Copy verbatim the span of lines beginning at the line that contains "Where should I" and ending with the final line of the data. Exclude pictures from the copy.

------ Data to examine ------

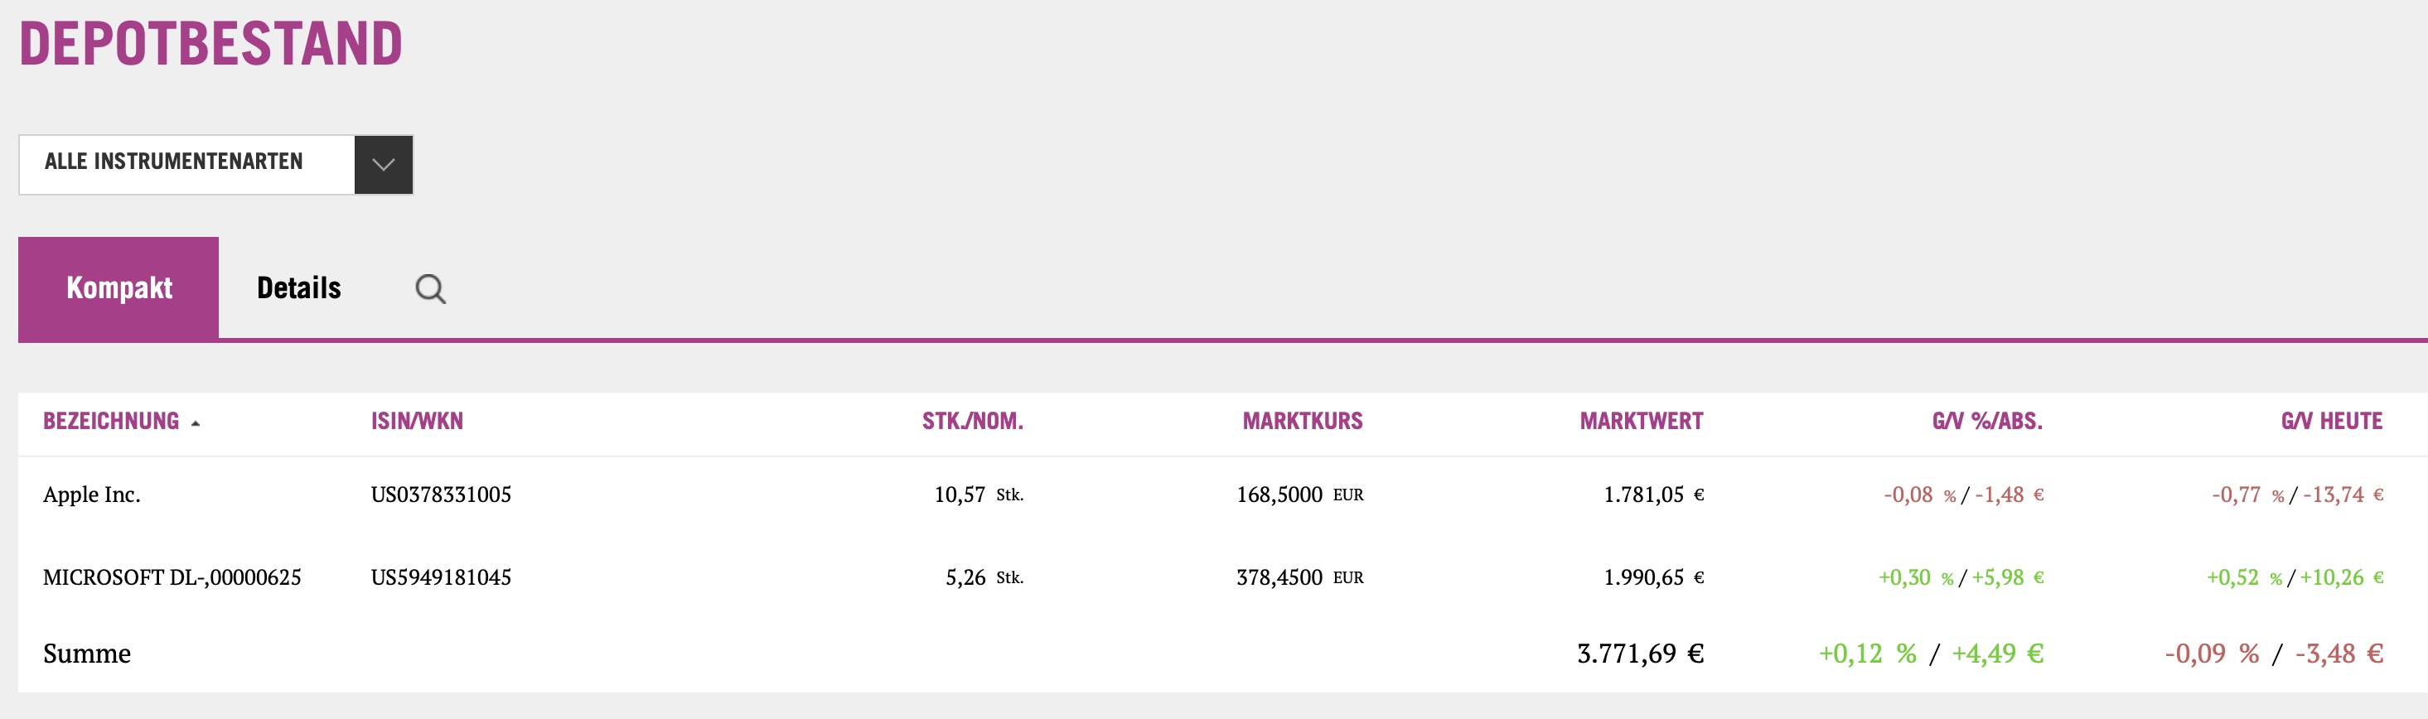This screenshot has height=719, width=2428.
Task: Click Microsoft ISIN US5949181045
Action: (x=441, y=578)
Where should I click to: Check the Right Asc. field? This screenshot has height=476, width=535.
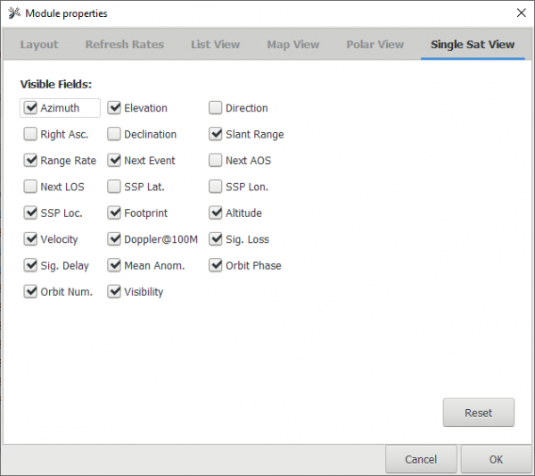click(x=31, y=135)
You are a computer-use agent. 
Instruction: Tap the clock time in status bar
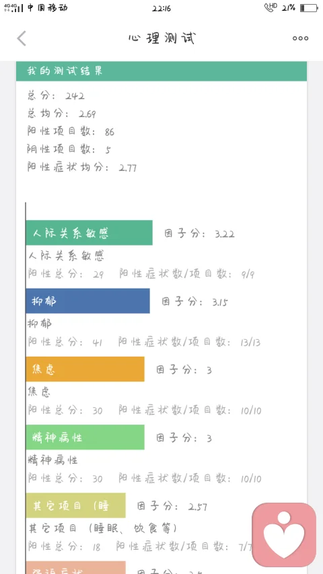[162, 8]
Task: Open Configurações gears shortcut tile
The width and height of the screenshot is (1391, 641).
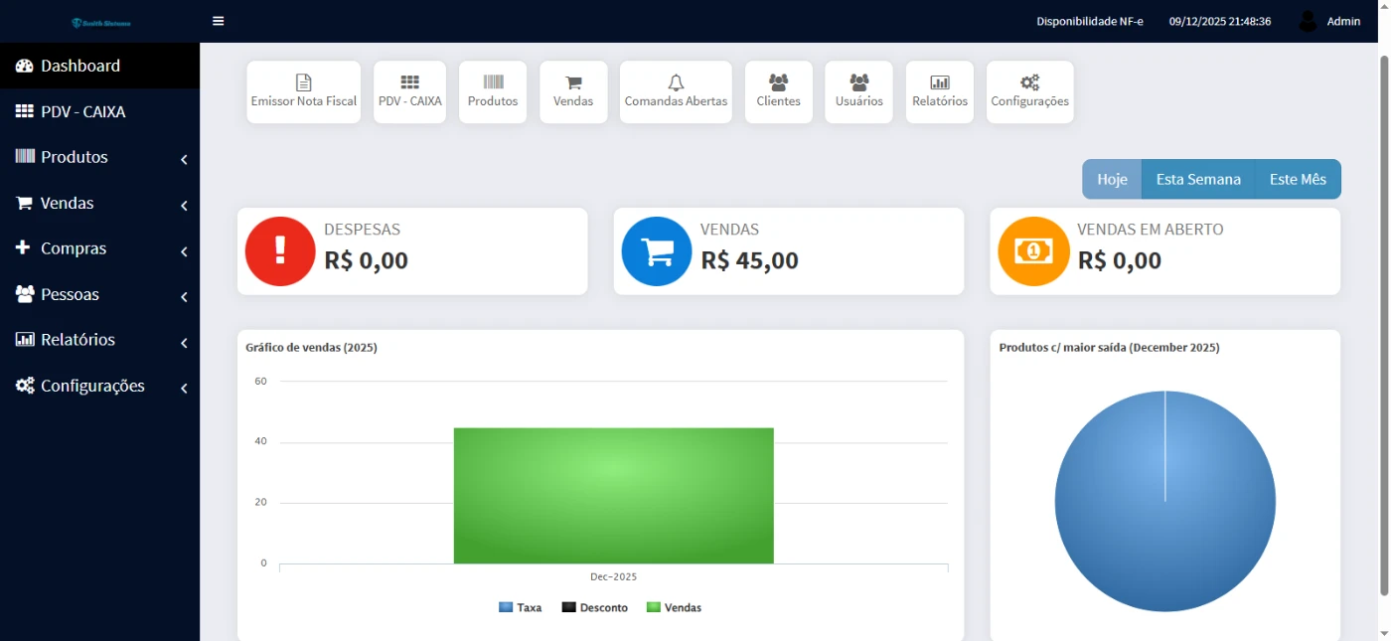Action: 1029,91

------

Answer to the exercise
Where should I click to: Check the Right Asc. field? This screenshot has height=476, width=535.
click(x=31, y=135)
You are a computer-use agent. 
Instruction: Tap the clock time in status bar
[162, 8]
Task: Open Configurações gears shortcut tile
The width and height of the screenshot is (1391, 641).
Action: 1029,91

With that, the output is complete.